How lazy loading works across Python, mobile and web

Yesterday, a close friend of mine got asked about virtualization in a Flutter interview. I’ve never heard of virtualization in context of mobile apps before, apparently it’s just lazy loading. Mobile apps aren’t really my strong suit, but I’ve worked with ListView.builder in the past.

On the web, I barely think about it. It’s nuanced, sure, but I consider pandas chunking, python generators, PyTorch dataloaders all to be lazy loaders. That got me curious - how exactly does lazy loading work across these. And do I have to call it virtualization?
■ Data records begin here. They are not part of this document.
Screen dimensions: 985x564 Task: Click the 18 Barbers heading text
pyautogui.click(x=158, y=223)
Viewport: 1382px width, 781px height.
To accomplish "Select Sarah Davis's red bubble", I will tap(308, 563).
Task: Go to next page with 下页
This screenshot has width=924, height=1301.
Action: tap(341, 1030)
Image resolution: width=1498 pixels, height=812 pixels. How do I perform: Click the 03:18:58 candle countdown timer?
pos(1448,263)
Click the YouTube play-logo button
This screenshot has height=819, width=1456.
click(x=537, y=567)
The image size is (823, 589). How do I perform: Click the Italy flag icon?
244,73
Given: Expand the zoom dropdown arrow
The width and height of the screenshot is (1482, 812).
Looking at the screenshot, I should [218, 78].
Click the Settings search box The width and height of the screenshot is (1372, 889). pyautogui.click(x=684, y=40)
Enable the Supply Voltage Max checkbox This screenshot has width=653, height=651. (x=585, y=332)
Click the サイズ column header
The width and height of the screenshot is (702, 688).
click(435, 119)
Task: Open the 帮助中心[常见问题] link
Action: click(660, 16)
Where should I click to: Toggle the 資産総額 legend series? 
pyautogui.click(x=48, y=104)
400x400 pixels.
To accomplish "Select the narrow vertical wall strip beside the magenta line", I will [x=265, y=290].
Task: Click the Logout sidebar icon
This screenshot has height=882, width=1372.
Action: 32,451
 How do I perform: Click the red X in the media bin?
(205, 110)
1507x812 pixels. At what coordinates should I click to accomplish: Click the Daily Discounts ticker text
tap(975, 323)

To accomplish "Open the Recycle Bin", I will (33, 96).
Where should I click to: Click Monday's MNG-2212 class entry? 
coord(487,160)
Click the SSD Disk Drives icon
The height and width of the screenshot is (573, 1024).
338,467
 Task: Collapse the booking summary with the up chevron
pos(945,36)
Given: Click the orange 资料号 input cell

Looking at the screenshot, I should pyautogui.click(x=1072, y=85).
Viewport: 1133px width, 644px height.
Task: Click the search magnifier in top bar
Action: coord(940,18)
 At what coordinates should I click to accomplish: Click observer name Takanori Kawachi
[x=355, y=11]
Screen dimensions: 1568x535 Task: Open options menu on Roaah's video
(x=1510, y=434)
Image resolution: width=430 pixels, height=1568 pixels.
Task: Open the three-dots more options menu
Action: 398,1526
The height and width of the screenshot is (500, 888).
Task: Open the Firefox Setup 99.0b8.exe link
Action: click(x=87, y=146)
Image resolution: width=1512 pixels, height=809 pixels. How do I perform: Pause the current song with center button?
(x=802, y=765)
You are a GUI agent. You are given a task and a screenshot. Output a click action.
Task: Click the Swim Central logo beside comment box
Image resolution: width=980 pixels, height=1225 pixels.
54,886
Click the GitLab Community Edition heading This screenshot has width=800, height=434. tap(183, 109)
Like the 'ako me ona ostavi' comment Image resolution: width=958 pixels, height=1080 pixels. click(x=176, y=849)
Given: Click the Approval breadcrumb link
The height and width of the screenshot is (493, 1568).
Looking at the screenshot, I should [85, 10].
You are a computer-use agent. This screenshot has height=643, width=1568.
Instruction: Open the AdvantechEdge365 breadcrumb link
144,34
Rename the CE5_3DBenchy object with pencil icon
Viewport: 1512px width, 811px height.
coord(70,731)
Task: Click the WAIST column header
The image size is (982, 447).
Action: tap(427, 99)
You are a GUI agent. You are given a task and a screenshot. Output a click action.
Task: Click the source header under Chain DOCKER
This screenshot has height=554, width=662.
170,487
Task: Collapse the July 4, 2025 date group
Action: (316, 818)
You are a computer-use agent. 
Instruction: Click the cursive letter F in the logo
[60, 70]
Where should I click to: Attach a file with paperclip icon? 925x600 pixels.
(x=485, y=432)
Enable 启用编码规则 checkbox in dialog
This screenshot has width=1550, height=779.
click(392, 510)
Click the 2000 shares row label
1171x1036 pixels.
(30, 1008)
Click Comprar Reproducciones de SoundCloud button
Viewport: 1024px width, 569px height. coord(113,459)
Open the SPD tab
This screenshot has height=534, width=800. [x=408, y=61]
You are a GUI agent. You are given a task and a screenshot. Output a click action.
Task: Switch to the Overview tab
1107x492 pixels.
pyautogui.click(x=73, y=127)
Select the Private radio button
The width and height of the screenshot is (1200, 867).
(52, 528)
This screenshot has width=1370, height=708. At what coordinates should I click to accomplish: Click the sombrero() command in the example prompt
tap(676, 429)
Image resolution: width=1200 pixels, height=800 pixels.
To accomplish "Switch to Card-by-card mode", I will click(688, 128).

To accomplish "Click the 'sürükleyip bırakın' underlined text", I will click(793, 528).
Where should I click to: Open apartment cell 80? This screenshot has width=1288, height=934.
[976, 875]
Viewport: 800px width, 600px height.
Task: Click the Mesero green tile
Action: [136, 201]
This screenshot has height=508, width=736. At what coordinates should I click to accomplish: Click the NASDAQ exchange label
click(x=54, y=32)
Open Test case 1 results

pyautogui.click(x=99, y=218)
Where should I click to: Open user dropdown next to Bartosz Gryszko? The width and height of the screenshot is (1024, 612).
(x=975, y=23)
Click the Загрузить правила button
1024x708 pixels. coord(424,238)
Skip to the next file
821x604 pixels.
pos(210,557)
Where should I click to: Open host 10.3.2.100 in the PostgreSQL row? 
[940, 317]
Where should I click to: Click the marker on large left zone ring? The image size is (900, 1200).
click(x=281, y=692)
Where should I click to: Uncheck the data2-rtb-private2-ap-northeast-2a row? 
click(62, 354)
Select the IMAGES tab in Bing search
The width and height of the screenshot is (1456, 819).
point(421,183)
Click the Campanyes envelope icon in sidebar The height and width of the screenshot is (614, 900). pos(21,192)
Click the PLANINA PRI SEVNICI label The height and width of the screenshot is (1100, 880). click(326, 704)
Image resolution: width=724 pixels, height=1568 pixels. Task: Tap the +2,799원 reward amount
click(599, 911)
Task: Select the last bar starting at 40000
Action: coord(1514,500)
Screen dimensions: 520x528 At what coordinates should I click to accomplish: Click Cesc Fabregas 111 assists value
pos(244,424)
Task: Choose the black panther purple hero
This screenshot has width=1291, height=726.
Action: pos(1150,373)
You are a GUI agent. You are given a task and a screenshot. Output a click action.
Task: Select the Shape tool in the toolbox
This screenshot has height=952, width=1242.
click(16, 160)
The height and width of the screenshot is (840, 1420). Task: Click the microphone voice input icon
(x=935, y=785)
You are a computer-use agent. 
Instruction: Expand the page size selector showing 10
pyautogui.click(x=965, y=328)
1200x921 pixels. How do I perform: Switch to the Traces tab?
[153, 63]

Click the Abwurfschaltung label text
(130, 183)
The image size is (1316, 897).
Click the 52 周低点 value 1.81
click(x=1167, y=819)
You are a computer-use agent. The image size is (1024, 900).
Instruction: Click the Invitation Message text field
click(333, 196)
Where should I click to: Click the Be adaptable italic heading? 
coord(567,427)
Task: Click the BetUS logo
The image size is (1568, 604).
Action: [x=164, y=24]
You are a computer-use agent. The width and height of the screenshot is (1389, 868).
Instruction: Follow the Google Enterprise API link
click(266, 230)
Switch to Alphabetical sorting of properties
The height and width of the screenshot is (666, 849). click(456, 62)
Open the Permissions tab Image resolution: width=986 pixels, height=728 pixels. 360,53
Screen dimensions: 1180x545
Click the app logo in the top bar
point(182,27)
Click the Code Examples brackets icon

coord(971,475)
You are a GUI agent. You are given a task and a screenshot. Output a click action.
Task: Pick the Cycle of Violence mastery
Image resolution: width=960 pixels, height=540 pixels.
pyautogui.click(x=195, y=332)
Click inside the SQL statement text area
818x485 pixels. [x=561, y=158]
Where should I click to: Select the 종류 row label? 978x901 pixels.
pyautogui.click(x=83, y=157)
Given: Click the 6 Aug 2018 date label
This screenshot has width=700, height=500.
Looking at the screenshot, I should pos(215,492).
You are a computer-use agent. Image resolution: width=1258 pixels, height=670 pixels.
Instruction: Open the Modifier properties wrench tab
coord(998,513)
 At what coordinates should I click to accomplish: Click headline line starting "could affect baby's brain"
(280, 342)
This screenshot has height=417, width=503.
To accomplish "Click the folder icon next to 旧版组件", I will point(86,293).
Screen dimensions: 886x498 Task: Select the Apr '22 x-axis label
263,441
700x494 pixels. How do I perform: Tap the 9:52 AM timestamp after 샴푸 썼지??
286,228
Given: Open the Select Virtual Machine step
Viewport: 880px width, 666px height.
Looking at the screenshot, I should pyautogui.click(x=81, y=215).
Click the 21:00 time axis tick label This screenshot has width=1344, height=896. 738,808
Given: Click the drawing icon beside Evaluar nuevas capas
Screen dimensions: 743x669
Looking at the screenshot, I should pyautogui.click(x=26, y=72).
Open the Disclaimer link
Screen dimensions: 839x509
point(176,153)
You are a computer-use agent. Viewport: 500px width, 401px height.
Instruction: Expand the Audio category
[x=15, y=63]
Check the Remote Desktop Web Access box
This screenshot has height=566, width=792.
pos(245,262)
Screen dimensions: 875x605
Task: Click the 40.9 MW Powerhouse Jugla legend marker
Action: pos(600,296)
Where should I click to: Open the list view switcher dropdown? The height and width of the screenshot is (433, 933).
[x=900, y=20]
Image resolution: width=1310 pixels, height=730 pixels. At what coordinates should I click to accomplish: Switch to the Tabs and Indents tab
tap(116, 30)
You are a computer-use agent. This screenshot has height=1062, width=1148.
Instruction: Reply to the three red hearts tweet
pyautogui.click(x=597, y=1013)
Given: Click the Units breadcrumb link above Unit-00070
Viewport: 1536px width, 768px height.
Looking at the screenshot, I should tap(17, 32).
Why be lazy about loading data?

Say you have GBs worth of data/ UI. You don’t really need to load everything. You just load what you need. Same logic as pagination. You don’t send all 10000 products; you send back page 1 with 10 products. To me, it’s the same thing, different names:

• ML: not loading entire dataset into RAM
• Backend: not reading entirety of huge files (logs/ databases)
• Frontend: not rendering components that aren’t visible (think blades of grass in a game)
• Mobile: not building widgets outside the viewport

Lazy loading across technologies

Generator is Python being lazy

Python handles this natively.

 
def get_doubled_numbers():
    result = []
    for i in range(1_000_000):
        result.append(i * 2)
    return result
 
numbers = get_doubled_numbers()  # ~8mb memory allocated
 
# VERSUS
 
def get_doubled_numbers_lazy():
    for i in range(1_000_000):
        yield i * 2
 
numbers = get_doubled_numbers_lazy()  # memory saved

When you call a function with yield, Python returns a generator object (and doesn’t run it) with three methods:

• __iter__() - makes it iterable
• __next__() - gets the next value
• send() - for two-way communication (I don’t use it, maybe look it up if you want to see what it does)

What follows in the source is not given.